Build a knowledge graph from the extracted financial entities and relationships.


In [None]:
builder = GraphBuilder()
temporal_query = TemporalGraphQuery()
graph_analyzer = GraphAnalyzer()

# Build knowledge graph
financial_kg = builder.build(financial_entities, financial_relationships)

# Analyze graph structure
metrics = graph_analyzer.compute_metrics(financial_kg)
centrality_calculator = CentralityCalculator()
community_detector = CommunityDetector()
connectivity_analyzer = ConnectivityAnalyzer()

# Calculate graph metrics
centrality_result = centrality_calculator.calculate_degree_centrality(financial_kg)
centrality_scores = centrality_result.get('centrality', {})
communities = community_detector.detect_communities(financial_kg)
connectivity = connectivity_analyzer.analyze_connectivity(financial_kg)

print(f"  Entities: {len(financial_kg.get('entities', []))}")
print(f"  Relationships: {len(financial_kg.get('relationships', []))}")
print(f"  Graph density: {metrics.get('density', 0):.3f}")
print(f"  Communities detected: {len(communities)}")
print(f"  Central entities: {len([e for e, score in centrality_scores.items() if score > 0])}")


## 📊 Step 6: Analyze Financial Trends

Analyze financial trends using temporal queries and pattern detection.


In [None]:
# Temporal analysis
start_time = (datetime.now() - timedelta(days=7)).isoformat()
end_time = datetime.now().isoformat()

temporal_results = temporal_query.query_time_range(
    graph=financial_kg,
    query="Find stock price movements",
    start_time=start_time,
    end_time=end_time
)

# Inference engine for financial rules
# # inference_engine = InferenceEngine()
rule_manager = RuleManager()
explanation_generator = ExplanationGenerator()

# Financial analysis rules
inference_engine.add_rule("IF change_percent > 2 AND volume > 40000000 THEN strong_momentum")
inference_engine.add_rule("IF change_percent < -1 AND volume > 50000000 THEN selling_pressure")
inference_engine.add_rule("IF change_percent > 0 AND sector == 'Technology' THEN tech_growth")
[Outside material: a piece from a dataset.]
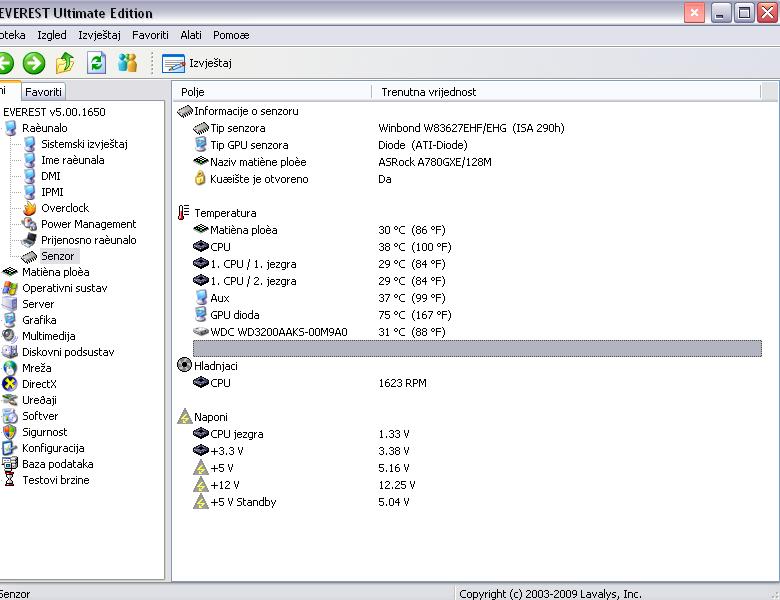Click the folder up-level toolbar icon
# Add facts from stock data
for stock in stock_prices:
    if isinstance(stock, dict):
        inference_engine.add_fact({
            "symbol": stock.get("symbol", ""),
            "change_percent": stock.get("change_percent", 0),
            "volume": stock.get("volume", 0),
            "sector": stock.get("sector", "")
        })

# Generate insights
# # financial_insights = inference_engine.forward_chain()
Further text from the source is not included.